Pousser les feux des curseurs du burlesque

Orphèe aux enfers, d’Offenbach, par Pierre Boudeville et Emmanuel Menard, Oya Kephale photo Olivier Lauriot dit Prevost
Pour un metteur en scène un tant soi peu imaginatif, Orphée aux enfers offre un puissant tremplin, pour dépasser les limites qu’Offenbach s’est donné comme règle de dépasser. Surtout si comme Emmanuel Menard, vous êtes baigné dans cet esprit depuis trois années et trois productions.
Autant dire qu’il connait son Offenbach sur les bouts des doigts. Le metteur en scène nous avait prévenu dans son interview en pleine préparation : il allait « pousser les curseurs du burlesque, parfois jusqu’à une esthétique de cartoon ».
Spoiler.
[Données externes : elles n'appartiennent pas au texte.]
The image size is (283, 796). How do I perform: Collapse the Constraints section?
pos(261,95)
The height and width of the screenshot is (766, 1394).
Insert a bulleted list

La promesse de l’ironie du cartoon est tenue ! et l’on sourit souvent de ses transpositions qui confirment que la critique sociale visant les affres politiques du Second Empire semble avoir été aussi écrit pour le 21e siècle.
Une version musicale hybride

Orphèe aux enfers, d’Offenbach, mis en scène par Emmanuel Menard, collectif Oya Kephale photo OOlgan
L’originalité pour les mélomanes commence par la fusion opérée pour la bonne cause par le chef Pierre Boudeville du meilleur des deux versions qu’Offenbach à écrite : l’opéra bouffe en deux actes et quatre tableaux de 1858, âprement discutée pour desserrer les contraintes légales de l’époque et « l’opéra féérie » en quatre actes de 1874.
De la première, l’orchestration restreinte est parfaite pour la fosse du Théâtre Armande-Béjart, et sonne comme jamais !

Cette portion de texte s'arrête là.